Does RFT FDR control the nominal FDR value?

In this notebook, I made a small simulation, to verify that the RFT peak FDR procedure does not control the overall FDR but the conditional FDR (for all peaks above u)


In [1]:
% matplotlib inline
import os
import numpy as np
import nibabel as nib
from nipy.labs.utils.simul_multisubject_fmri_dataset import surrogate_3d_dataset
import nipy.algorithms.statistics.rft as rft
from __future__ import print_function, division
import math
import matplotlib.pyplot as plt
import palettable.colorbrewer as cb
from nipype.interfaces import fsl
import pandas as pd
import nipy.algorithms.statistics.intvol as intvol
from matplotlib import colors
import scipy.stats as stats

import statsmodels.sandbox.stats.multicomp as multicomp

Define the p-value for peaks using RFT


In [2]:
def nulprobdensRFT(exc,peaks):
    f0 = exc*np.exp(-exc*(peaks-exc))
    return f0

Loop over simulations for different significance thresholds to see overall FDR


In [3]:
thres = [0.01,0.02,0.03,0.04,0.05]
res = {}
means = []
exc = 3

for alphval in thres:
    print(alphval)
    hatFDR = []
    for k in range(5000):
        smooth_FWHM = 3
        smooth_sd = smooth_FWHM/(2*math.sqrt(2*math.log(2)))
        data = surrogate_3d_dataset(n_subj=1,sk=smooth_sd,shape=(50,50,50),noise_level=1)
        data[0:25,0:25,0:25] = data[0:25,0:25,0:25]+2.5
        img=nib.Nifti1Image(data,np.eye(4))
        img.to_filename("files/RF.nii.gz")

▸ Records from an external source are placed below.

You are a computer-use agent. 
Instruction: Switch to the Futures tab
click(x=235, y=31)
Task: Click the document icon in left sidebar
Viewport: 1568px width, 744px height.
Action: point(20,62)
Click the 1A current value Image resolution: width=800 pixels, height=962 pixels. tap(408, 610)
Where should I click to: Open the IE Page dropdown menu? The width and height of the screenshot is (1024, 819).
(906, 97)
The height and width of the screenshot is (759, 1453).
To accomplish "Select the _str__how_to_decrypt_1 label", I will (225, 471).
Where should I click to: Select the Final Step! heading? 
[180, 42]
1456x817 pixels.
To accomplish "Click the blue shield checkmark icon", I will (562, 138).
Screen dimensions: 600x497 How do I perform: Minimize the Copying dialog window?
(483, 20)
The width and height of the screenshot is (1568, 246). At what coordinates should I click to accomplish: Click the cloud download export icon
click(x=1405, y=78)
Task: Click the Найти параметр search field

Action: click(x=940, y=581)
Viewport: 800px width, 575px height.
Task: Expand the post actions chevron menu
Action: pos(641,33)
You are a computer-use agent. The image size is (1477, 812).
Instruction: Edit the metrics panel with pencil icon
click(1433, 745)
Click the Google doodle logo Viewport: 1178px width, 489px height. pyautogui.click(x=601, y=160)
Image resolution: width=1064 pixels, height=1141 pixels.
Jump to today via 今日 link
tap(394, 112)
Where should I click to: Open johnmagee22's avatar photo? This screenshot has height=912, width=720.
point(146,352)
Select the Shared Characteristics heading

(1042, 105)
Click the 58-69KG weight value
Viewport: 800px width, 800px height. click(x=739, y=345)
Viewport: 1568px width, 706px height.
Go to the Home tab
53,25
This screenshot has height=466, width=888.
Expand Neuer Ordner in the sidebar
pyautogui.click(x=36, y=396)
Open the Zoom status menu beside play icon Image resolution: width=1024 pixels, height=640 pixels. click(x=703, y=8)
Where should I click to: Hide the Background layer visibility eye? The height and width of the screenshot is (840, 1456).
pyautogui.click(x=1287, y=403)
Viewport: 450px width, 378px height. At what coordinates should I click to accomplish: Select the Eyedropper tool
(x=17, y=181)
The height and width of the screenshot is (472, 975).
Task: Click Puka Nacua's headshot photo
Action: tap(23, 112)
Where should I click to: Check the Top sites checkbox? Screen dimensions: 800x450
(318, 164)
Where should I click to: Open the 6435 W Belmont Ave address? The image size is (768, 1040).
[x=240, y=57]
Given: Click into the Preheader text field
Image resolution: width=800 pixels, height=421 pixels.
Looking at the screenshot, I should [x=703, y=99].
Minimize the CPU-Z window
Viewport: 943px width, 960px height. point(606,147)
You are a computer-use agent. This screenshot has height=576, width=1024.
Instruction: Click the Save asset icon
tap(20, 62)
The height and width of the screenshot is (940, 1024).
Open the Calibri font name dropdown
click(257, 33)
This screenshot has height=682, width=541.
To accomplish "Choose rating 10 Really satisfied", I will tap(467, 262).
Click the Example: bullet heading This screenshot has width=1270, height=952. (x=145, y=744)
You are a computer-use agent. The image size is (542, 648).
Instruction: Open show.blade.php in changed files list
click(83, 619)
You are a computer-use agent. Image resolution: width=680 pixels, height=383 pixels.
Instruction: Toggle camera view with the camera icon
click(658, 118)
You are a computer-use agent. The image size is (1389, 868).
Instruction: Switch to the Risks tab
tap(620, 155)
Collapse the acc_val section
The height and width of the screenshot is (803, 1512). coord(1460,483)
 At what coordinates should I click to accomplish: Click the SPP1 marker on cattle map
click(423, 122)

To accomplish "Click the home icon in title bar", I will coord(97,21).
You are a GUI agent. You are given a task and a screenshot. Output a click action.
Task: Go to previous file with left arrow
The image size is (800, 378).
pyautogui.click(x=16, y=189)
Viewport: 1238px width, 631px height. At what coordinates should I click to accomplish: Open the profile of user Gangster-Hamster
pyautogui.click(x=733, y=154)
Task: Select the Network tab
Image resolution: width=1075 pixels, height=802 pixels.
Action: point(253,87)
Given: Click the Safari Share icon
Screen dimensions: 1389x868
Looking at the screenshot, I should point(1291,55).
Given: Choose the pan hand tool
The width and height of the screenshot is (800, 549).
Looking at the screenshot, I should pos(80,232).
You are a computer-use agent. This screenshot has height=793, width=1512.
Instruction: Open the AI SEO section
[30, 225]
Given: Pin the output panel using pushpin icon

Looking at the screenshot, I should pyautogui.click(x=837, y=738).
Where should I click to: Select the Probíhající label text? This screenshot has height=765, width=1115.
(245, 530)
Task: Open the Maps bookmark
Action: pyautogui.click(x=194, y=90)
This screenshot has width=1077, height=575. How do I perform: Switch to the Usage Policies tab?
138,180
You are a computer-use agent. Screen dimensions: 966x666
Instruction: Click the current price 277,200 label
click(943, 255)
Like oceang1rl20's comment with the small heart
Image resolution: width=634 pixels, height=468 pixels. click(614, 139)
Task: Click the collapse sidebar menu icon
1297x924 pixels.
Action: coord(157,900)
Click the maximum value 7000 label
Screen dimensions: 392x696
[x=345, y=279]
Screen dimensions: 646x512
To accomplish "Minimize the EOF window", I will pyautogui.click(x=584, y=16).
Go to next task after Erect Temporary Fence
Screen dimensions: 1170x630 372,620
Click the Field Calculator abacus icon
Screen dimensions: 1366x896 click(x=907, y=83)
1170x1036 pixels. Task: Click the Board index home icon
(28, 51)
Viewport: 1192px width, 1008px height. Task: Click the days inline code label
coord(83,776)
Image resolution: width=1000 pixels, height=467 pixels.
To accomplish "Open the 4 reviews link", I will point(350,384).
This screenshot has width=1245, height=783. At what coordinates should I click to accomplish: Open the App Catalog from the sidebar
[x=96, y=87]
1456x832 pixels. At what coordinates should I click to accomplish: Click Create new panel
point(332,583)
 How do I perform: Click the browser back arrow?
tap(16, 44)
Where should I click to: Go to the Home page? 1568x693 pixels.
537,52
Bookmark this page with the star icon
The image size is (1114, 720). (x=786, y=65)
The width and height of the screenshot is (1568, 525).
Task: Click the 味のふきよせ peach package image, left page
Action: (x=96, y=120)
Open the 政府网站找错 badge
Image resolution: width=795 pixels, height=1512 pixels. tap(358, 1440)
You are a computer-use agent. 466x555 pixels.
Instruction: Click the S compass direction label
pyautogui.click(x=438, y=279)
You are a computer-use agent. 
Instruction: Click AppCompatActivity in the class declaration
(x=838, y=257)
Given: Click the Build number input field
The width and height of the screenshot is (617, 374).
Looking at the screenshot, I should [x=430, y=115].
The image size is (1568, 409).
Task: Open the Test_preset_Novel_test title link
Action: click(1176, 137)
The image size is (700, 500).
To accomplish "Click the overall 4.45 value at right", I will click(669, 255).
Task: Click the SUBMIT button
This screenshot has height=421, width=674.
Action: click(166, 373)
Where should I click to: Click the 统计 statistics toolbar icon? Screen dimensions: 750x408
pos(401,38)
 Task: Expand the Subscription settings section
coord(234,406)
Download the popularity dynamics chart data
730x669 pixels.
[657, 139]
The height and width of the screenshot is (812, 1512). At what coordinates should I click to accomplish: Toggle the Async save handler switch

        cl=fsl.model.Cluster()
        cl.inputs.threshold = exc
        cl.inputs.in_file="files/RF.nii.gz"
        cl.inputs.out_localmax_txt_file="files/locmax.txt"
        cl.inputs.num_maxima=1000000
        cl.inputs.connectivity=26
        cl.inputs.terminal_output='none'
        cl.run()

        peaks = pd.read_csv("files/locmax.txt",sep="\t").drop('Unnamed: 5',1)
        peaks.Value = peaks.Value

        peaks['Pvals'] = nulprobdensRFT(exc,peaks.Value)
        
        psorted = np.sort(peaks.Pvals)
        qsorted = (np.array(range(len(psorted)))/len(psorted))*alphval
        pr = [1 if a<b else 0 for a,b in zip(psorted,qsorted)]
        if np.sum(pr)==0:
            peaks['Significant'] = 0
            FDRh = 0
        else:
            pr = [x for x,val in enumerate(pr) if val == True]
            pthres = max(qsorted[pr])
            peaks['Significant'] = peaks.Pvals<pthres

            truth = []
            for i in range(len(peaks)):
                peak_act = peaks.x[i] in range(25) and peaks.y[i] in range(25) and peaks.z[i] in range(25)
                truth.append(peak_act)

            peaks['Truth'] = truth

            FP = np.sum([a and not b for a,b in zip(peaks.Significant == 1,peaks.Truth)])
            TP = np.sum([a and b for  a,b in zip(peaks.Significant == 1,peaks.Truth)])
            FDRh = FP/(TP+FP)

        hatFDR.append(FDRh)
    
    res[alphval] = hatFDR
    mn = np.nanmean(res[alphval])
    print(mn)
    means.append(mn)


0.01
0.0153465290265
0.02
0.0267961780185
0.03
0.0371978034223
0.04
0.0425770241146
0.05
0.0462425796751

Plot figure of random field: 1/8 of the field is with signal


In [4]:
plt.figure(figsize=(6,4))
plt.imshow(data[0:50,0:50,1])
plt.colorbar()
plt.show()


Plot results


In [9]:
means = []
for alpha in thres:
    means.append(np.nanmean(res[alpha]))
    
cols = cb.qualitative.Set2_8.mpl_colors
plt.figure(figsize=(6,4))
plt.plot(np.arange(0.01,0.05,0.001),np.arange(0.01,0.05,0.001),color='grey')
plt.plot(thres,means,linewidth=3,color=cols[0])
plt.xlabel("nominal FDR")
plt.ylabel("observed FDR")
plt.xlim(0.01,0.05)
plt.ylim(0.01,0.05)


Out[9]:
(0.01, 0.05)